Driven by the mysterious girl’s story, Ella abandons her mother’s film and throws herself into her own project. The mysterious neighbor girl reappears, critiquing the realism of the lost girl figurine. She propose an unorthodox solution: using raw meat found in the trash to create a more lifelike figure. Initially repulsed by the idea, Ella argues it’s too late to alter the character’s appearance. But the girl’s relentless pleas and teasing about withholding the story’s next chapter eventually wear Ella down. She relents, incorporating the raw meat into the figurine.
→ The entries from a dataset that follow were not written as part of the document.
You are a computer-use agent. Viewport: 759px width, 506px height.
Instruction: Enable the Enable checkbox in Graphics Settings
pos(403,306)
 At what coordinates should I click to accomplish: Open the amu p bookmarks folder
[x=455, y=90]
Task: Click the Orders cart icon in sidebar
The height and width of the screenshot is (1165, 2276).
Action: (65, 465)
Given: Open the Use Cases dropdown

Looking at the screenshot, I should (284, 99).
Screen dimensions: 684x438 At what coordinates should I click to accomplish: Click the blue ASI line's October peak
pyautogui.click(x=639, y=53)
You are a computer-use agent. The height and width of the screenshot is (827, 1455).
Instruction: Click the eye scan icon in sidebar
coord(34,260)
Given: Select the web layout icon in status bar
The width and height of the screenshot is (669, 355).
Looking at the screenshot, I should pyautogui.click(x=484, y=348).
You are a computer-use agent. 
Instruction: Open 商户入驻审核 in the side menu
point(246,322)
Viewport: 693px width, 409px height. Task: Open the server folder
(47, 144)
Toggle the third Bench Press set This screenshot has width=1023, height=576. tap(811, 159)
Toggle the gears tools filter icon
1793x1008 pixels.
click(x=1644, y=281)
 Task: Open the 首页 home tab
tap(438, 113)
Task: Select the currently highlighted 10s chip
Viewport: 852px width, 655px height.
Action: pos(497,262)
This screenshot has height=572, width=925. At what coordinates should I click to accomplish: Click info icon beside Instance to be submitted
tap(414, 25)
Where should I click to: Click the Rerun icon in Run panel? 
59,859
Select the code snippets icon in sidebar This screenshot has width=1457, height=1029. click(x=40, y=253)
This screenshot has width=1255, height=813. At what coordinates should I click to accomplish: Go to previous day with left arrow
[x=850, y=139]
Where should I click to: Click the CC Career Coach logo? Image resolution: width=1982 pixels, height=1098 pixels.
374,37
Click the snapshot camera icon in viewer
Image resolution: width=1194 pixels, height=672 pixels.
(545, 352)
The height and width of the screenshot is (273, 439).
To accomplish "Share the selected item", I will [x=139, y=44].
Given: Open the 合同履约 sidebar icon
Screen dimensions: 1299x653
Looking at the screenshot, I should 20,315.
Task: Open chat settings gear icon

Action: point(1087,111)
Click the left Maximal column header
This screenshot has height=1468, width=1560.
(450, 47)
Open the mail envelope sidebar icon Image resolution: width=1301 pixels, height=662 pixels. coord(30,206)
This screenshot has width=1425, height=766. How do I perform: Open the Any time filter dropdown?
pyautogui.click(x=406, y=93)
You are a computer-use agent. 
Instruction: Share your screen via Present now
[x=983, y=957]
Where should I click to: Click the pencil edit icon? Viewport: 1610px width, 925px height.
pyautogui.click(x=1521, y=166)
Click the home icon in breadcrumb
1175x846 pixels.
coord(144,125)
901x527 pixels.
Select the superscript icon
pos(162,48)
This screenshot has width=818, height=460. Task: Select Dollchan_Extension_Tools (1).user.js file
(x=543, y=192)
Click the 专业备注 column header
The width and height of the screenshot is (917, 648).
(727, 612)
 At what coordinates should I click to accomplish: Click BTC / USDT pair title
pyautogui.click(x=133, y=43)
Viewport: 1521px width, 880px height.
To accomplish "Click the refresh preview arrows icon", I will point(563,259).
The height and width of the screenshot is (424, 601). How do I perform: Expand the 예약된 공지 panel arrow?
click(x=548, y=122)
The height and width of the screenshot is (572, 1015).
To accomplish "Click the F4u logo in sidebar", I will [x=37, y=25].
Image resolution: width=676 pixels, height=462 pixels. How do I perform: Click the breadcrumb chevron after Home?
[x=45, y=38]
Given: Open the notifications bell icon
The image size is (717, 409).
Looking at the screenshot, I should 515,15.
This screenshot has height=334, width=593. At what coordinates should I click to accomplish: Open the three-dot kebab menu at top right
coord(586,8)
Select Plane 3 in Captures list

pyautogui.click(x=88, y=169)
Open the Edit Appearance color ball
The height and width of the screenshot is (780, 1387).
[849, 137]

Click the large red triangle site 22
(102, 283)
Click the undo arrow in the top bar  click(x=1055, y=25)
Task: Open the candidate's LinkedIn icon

The mysterious girl is satisfied, so she reveals the next part of the tale: the lost girl is pursued by a a terrifying figure known as the Ash Man.
Ella’s twisted mind gradually surfaces, betraying a fascination with blood and flesh wounds. The film initially suggests this is a result of drugs obtained from Tom’s sister Polly (Therica Wilson-Read), but later reveals otherwise. The mysterious girl reappearing unexpectedly fuels the theory that she’s not real, but a figment of Ella’s imagination. Torn between fear of the Ash Man coming after her and the fear of failure, Ella follows the mysterious girl’s bizarre suggestion, incorporating dead fox skin and teeth into the Ash Man figurine.
Directed by British filmmaker Robert Morgan in his directorial debut, STOPMOTION features a compelling psychological thriller premise. The protagonist, having been in the shadows of her mother her entire life, attempts to find her own creative voice, but ultimately succumbs to the darkness of her delusional mind. While the main cast delivers great performances, particularly Stella Gonet as the manipulative and controlling mother and Caoilinn Springall as the creepy mysterious girl, the film suffers from its slow pacing. The director employs lingering shots and slow motion to build tension, but often, nothing significant happens. These scenes feel like padding, stretching the film’s runtime.
The incredible sound design is further elevated by Lola de la Mata’s unsettling score, creating truly suspenseful moments. The figurines themselves are brilliantly memorable – exceptionally grotesque yet strangely captivating, drawing us in as the story unfolds. I particularly enjoyed the final act, where the figurines come to life, evoking classic Puppet Master vibes. And the scene of Ella transforming into a wax figure is also creative and well-executed. However, the film has a couple of weaknesses. The scene of Ella’s violence at the end, while not entirely unexpected, left me wishing for a different narrative turn. Additionally, the film’s conclusion mirrors the vision Ella’s mind conjures of her mother (not her real mother), which felt like a missed opportunity for another twisted ending.
STOPMOTION premiered at Fantastic Fest on 24 September 2023. The film had its limited theatrical release in the United States on 23 February 2024, by IFC Films.